As late as Tuesday, top DEP officials insisted that there
had been no change — either approved or unapproved — in the
permit boundary near the school.
“The agency is not aware of any boundary change,”
Porterfield said.
Asked about the issue that same day, DEP legal service
chief Perry McDaniel said, “We’re trying to track down a
map.”
Told about the map inconsistencies, Huffman said, “That’s
a pretty basic issue that is at the heart of this. That’s a
big deal.”
During a meeting Friday afternoon, DEP officials said
that the first boundary change near the school that they see
in the permit file was on a map submitted in a more recent
and unrelated permit change.
That map, submitted earlier this year, was meant to show
parts of the permit boundary being deleted because they had
also been covered by an adjacent Massey permit.
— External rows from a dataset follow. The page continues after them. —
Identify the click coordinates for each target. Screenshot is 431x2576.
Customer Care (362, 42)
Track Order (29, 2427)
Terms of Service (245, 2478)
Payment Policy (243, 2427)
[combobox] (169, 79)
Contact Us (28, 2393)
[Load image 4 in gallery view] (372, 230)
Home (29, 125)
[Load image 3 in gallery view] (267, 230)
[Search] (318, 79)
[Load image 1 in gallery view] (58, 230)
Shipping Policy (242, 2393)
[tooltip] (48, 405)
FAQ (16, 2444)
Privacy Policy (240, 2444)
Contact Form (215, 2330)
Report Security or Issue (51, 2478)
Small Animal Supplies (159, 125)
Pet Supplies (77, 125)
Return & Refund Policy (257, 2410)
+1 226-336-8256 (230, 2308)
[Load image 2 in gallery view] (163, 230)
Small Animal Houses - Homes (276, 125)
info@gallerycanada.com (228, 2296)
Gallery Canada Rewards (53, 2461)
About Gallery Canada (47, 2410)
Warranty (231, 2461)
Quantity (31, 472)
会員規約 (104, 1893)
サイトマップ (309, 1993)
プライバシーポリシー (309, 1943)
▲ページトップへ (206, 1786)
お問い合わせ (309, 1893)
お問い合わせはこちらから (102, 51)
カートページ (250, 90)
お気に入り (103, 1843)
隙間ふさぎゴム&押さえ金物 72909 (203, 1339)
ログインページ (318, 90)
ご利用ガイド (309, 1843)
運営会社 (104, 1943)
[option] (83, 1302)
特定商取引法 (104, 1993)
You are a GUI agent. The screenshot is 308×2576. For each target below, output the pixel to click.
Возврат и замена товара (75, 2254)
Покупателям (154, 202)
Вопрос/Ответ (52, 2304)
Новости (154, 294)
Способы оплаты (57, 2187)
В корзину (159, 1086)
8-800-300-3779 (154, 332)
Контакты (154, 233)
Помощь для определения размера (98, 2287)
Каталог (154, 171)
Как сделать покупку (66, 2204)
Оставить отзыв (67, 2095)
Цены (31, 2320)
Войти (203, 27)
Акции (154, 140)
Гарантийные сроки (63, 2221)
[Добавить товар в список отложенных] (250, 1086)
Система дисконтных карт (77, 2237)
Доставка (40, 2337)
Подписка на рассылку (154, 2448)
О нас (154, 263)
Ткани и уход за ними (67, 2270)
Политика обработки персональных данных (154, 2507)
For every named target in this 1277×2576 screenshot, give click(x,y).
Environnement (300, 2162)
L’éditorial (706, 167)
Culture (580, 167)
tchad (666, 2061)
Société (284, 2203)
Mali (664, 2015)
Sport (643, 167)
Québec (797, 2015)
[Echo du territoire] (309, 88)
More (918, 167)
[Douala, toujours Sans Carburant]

But the boundary also appears to have been altered — at
least slightly — on a map submitted in 2003 when Massey
obtained DEP approval for the first of the two Goals Coal
silos.
“They don’t appear to match up,” Huffman said when he
reviewed that map and compared it to a previous version
during Friday’s meeting.
DEP officials also provided copies of aerial photos that
they say may indicate that the silos are built further east
than they are shown on Massey’s maps.
If this is true, DEP officials said, then it is possible
that they may be within the company’s original permit
boundary, even though they appear on maps not to be.
“Clearly, we had an inaccurate map submitted,” Huffman
said. “[But] We’re talking to you in the middle of our
investigation.
“We’re not in the position to say today whether either or
both of the silos is on the original permit boundary.”